EXERCISE DETAILS ▸ Where a line below holds the string "computer", copy that line.

[DATA EXCERPTS Boundary: Start]

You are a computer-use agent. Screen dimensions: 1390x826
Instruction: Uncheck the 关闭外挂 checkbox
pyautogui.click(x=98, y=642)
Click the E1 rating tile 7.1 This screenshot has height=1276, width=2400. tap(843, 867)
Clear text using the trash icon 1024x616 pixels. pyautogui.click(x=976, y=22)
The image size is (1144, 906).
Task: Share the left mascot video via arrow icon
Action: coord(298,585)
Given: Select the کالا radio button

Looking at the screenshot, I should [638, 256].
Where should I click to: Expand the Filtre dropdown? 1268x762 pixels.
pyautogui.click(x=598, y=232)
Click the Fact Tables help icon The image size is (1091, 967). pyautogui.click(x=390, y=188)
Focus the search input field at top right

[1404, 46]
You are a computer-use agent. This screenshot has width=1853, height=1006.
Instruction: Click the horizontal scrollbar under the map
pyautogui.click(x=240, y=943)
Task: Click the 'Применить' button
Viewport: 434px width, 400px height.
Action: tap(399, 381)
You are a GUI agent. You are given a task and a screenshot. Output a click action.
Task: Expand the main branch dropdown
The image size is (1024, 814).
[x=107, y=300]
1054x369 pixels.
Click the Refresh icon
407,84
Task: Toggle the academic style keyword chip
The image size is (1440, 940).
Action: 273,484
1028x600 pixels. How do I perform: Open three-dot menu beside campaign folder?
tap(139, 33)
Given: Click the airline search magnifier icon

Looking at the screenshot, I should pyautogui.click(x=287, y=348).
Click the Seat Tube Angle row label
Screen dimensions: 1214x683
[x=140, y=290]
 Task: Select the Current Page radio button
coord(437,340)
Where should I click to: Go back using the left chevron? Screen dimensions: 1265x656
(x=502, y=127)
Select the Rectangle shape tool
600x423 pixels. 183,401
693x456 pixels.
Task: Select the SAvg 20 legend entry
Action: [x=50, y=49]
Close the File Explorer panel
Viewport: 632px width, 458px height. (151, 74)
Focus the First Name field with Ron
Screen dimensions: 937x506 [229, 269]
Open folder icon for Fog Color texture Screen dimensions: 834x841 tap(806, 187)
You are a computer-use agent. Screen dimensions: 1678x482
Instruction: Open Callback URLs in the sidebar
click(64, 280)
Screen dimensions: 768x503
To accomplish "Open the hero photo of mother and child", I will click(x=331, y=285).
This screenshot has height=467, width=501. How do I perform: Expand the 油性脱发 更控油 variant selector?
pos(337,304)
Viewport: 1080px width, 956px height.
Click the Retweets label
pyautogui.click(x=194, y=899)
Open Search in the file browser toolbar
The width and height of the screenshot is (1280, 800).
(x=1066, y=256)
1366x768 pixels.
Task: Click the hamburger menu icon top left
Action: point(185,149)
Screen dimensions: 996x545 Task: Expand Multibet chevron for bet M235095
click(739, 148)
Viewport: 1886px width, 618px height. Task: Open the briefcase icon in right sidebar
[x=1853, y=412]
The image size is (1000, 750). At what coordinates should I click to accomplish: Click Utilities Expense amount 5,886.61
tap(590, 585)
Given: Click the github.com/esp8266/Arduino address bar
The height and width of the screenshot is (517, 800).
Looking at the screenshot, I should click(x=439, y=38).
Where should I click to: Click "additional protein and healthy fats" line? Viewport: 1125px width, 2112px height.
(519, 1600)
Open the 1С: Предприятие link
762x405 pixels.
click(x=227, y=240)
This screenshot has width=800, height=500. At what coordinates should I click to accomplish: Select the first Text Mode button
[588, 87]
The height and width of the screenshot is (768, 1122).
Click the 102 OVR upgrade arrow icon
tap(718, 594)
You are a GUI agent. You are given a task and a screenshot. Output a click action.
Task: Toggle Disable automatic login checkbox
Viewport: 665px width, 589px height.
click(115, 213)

[DATA EXCERPTS Boundary: End]

ANSWER ▸
You are a computer-use agent. Screen dimensions: 1390x826
You are a computer-use agent. This screenshot has width=1853, height=1006.
You are a computer-use agent. Screen dimensions: 1678x482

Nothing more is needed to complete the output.